June 16, 2025, 7:23 p.m.

Media in captivity: how Russia destroyed radio and television in Crimea and Kherson

(PHOTO: Detector Media)

More than half a thousand Ukrainian frequencies, both radio and television, were lost due to Russian aggression. Broadcasters in the temporarily occupied Crimean peninsula and Kherson region suffered the greatest losses.

This data was released by the National Council on Television and Radio Broadcasting in response to a request from Detector Media.

After the annexation of Crimea, most frequencies - 115 - were lost by the Public Broadcaster, which was previously a network of branches of the National Public Broadcasting Company of Ukraine (UA:PBC). These frequencies were located in different settlements of the peninsula.

Another 17 frequencies belonged to the Black Sea TV and Radio Company, a regional broadcaster that was forced to stop broadcasting after the occupation, as its frequencies were occupied by Russian TV channels. However, the company's staff left Crimea and continued to work in the format of satellite broadcasting. In 2017, a test digital broadcast was organized for Crimea from Chongar, a border village on the border of Kherson region and the occupied peninsula.

Later, the Black Sea TV Channel team moved to Kyiv, and its broadcasting is aimed at internally displaced persons from Crimea who have lost the opportunity to watch Ukrainian television on the peninsula. In the fall of 2024, the TV channel found itself in a difficult financial situation: the owner stopped funding it, and projects with the Ministry of Reintegration ended.
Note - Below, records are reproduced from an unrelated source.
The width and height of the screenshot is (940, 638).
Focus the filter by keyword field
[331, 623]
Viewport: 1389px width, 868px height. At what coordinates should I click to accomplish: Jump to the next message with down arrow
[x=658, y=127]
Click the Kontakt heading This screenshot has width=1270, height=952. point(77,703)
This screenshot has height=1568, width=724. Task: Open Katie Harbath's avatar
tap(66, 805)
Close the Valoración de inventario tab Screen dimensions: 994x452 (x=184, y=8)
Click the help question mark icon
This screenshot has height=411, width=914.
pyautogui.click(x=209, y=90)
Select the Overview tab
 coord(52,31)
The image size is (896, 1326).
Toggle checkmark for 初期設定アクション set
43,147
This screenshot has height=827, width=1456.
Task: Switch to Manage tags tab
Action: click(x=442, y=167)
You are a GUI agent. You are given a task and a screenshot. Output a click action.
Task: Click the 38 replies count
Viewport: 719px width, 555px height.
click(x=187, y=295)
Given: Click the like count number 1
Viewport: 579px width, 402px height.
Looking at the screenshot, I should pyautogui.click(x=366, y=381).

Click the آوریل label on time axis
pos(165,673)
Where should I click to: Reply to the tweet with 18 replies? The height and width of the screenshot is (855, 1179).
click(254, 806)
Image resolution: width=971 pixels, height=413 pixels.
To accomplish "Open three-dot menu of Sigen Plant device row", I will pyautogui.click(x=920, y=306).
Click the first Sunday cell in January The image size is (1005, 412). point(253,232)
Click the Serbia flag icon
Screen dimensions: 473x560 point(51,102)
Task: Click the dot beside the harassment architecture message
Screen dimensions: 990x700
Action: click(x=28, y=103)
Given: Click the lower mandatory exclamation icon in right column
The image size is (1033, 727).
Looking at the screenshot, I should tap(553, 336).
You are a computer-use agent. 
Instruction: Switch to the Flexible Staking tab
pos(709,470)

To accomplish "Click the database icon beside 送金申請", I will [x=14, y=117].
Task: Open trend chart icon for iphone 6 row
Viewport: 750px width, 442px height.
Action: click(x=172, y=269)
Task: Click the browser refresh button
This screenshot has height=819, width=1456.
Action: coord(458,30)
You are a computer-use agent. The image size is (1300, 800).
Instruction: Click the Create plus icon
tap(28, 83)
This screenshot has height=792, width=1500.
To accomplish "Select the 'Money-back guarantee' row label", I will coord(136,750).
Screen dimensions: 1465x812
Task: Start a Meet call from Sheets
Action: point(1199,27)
However, they managed to find new investors, and a new legal entity, Chornomorskaya TV and Radio Company LLC, was registered on the basis of the channel. Representatives of the channel assure that the investors are not politically connected.

Another Crimean broadcaster was Zhisa TV and Radio Company, which operated in Sevastopol, Simferopol and Yalta. In 2013, its logo was changed to the logo of the 1+1 TV channel.

Kherson region was occupied from March to November 2022, but the left-bank part of the region remains under Russian control to this day.

In Kherson, Ukrainian TV channels have resumed broadcasting in the nationwide Zeonbud multiplexes (MX-1, MX-2, MX-3), as well as in the state-owned MX-7 multiplex, which was launched in 2023. However, the regional multiplex has not yet been restored.

Among the local broadcasters, Kratu TV channel (legal entity - Real Media LLC) refused to renew its license, so its frequencies are currently free. However, the TV channel "VTV Plus", whose owners and managers are suspected of collaboration, continues to operate and has a valid license. The National Council intends to seek the revocation of this broadcaster's license through the courts.

In addition to Suspilne, frequencies on the Left Bank of Kherson region belonged to such TV channels as ICTV, Pryamyi, and Chornomorskaya TRK. The Last Bastion LLC and Kherson Plus Production LLC also received some frequencies, but they received them only a year before the full-scale invasion and did not have time to start broadcasting.

134 frequencies in the occupied territories belonged to Ukrainian radio stations. Of these, 45 belonged to the Public Broadcasting Company (Ukrainian Radio, Promin and Kultura). The rest are mainly commercial network broadcasters of large radio groups.

In Luhansk and Donetsk regions, Hromadske Radio lost four frequencies, and in Kherson region, Radio Krym. Realii stopped broadcasting in Kherson. Radio NV lost four frequencies, and the Crimean Tatar radio stations Meydan and Hayat lost their frequencies on the Left Bank of Kherson region.

As a result of the war, 329 media outlets ceased operations in Ukraine, leading to the emergence of so-called "news deserts" - areas with a lack of journalists and local publications. The situation is somewhat better in the south of Ukraine: Odesa, Mykolaiv, and Kherson regions have formed a so-called "green belt" with a more stable information space.